The physical principle of production of mechanical force by the interactions of an electric
current and a magnetic field was known as early as 1821. Electric motors of increasing
efficiency were constructed throughout the 19th century, but commercial exploitation of
electric motors on a large scale required efficient electrical generators and electrical
distribution networks.
Unlike internal combustion engines, electrical motors are generally characterized by very
high efficiency. In fact, ongoing engineering efforts have pushed the degree of modern
motors to within a few percentage points of 100, depending on the size of given a motor.

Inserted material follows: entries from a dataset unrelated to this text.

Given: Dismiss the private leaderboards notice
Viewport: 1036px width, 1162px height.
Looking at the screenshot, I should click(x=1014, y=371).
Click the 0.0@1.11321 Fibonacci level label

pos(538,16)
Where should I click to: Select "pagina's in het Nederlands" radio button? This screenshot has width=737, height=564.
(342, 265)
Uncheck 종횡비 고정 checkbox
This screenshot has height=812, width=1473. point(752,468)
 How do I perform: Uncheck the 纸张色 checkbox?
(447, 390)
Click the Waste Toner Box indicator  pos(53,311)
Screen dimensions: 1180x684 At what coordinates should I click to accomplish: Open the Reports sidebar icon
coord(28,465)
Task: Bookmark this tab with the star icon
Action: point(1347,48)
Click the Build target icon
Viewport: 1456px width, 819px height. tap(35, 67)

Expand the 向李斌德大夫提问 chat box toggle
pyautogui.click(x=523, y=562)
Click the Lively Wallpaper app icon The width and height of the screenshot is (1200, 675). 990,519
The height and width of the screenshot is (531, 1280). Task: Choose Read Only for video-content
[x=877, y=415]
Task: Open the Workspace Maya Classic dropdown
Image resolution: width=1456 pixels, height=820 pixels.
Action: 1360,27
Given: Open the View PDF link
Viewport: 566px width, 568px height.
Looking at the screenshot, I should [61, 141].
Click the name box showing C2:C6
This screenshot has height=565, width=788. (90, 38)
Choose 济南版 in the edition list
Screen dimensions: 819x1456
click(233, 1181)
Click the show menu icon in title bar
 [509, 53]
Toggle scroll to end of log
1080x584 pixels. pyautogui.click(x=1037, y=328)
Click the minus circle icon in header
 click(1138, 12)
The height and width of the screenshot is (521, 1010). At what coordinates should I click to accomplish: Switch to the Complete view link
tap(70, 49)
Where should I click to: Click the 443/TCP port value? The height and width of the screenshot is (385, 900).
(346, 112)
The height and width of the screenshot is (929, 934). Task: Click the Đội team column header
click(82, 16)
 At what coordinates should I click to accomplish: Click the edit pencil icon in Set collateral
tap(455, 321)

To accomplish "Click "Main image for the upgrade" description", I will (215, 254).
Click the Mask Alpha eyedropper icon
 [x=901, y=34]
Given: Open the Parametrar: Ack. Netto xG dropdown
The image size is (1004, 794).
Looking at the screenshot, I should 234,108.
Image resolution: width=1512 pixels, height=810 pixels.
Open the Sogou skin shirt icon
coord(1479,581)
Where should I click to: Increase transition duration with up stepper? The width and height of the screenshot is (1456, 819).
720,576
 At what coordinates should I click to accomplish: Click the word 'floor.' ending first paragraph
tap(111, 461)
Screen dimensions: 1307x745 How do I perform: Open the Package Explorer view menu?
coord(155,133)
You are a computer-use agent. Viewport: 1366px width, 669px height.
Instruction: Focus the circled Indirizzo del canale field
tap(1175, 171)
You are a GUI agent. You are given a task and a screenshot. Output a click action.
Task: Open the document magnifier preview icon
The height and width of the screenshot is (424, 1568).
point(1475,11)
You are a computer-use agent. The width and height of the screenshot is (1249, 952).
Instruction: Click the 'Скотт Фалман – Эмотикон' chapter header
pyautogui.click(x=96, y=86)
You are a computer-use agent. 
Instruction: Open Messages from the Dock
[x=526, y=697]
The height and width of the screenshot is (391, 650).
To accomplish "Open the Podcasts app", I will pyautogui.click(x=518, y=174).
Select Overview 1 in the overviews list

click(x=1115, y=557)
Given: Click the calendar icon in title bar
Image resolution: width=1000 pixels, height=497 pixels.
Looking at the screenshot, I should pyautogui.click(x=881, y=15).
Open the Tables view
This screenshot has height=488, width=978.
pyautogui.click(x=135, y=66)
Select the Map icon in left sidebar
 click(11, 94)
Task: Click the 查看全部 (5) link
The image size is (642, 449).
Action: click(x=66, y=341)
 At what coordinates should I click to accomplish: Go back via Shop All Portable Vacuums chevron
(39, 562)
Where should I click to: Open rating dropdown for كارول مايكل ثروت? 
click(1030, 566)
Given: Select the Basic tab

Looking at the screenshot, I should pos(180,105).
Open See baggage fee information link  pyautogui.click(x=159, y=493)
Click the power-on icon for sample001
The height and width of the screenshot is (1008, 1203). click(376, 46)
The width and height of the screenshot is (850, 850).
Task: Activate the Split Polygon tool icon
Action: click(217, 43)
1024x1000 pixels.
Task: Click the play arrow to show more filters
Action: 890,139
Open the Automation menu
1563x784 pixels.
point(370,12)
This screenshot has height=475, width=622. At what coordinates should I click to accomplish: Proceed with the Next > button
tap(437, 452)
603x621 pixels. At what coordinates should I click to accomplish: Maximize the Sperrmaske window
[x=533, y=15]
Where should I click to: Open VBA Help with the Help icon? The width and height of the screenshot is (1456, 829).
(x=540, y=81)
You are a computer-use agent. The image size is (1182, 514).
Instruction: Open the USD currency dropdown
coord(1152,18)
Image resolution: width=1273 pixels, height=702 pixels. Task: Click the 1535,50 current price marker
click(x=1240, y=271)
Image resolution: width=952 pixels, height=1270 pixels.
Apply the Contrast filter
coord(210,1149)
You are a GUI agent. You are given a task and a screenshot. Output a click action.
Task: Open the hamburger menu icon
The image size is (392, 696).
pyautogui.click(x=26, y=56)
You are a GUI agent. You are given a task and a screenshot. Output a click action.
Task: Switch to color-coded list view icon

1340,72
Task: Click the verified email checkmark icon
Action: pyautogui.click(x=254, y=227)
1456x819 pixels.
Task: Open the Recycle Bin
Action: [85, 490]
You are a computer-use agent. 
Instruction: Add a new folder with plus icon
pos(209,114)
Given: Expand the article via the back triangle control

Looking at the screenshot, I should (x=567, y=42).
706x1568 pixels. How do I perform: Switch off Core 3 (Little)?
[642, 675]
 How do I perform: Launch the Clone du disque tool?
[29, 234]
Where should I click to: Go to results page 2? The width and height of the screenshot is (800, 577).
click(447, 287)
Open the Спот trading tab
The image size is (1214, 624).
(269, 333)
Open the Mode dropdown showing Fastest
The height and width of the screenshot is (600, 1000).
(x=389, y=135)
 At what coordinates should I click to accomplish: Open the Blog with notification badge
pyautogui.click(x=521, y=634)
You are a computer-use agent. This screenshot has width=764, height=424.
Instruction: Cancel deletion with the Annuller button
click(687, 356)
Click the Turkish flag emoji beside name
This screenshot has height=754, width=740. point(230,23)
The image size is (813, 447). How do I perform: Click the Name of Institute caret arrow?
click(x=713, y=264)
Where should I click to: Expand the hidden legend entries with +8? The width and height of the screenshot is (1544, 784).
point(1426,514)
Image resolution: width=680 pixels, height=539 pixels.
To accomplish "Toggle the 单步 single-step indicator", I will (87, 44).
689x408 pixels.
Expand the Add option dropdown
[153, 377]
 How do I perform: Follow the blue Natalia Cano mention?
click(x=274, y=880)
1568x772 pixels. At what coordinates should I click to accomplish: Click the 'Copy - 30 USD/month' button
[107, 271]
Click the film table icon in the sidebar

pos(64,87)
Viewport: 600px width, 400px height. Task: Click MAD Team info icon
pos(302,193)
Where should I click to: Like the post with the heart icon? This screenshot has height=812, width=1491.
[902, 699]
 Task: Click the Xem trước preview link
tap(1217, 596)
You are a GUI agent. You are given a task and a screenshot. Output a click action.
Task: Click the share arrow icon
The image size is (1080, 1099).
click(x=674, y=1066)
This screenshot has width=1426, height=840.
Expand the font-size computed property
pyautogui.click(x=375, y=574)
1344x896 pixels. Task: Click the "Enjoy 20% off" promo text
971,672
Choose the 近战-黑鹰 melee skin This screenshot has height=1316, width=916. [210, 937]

Poor thermodynamic performance is principally the result of exergy losses
The present paper discusses the thermal management system for large industrial
motors. It is divided into three parts discussing the industry practices, thermodynamics
performances analysis and conclusion.
Large industrial motors are used for demanding applications in sectors such as
mining and cement, utilities and water works. Each of this type of motor is custom
engineered to suit the applications and fairly involve large capital investments. The
requirements for these motors include:
a) High starting torque,
b) High inertia – low starting current
c) High torque through entire speed range
d) Suitable for starting at weak network
e) Adaptable for variable speed drives
Due to the fact of large power output from large industrial motors, heat
dissipation from this type of equipment is substantial and permits for attention from the
manufacturer themselves. Heat dissipation problems are addressed via a thermal
management system which is integral of the motor.
Before dwelling further, it is imperative that large industrial motors are described
fairly to have a better overall view and the requirements which surround it. There are
many types of large industrial motors that are available on the market. It varies in terms
of construction, type of starting, insulation class and others. For this paper, the
discussions will be limited to slip ring motor (of air cooled type). A detailed example
from the industry will be discussed in relation to this motor.
1.2 Rotor
There are two types of rotors for induction motors, which are squirrel cage type
and wound type. The most common rotor is a squirrel-cage rotor. It is made up of bars of
either solid copper (most common) or aluminum that span the length of the rotor, and are
connected through a ring at each end. The rotor bars in squirrel-cage induction motors are
not straight, but have some skew to reduce noise and harmonics. A slip ring rotor
replaces the bars of the squirrel-cage rotor with windings that are connected to slip rings.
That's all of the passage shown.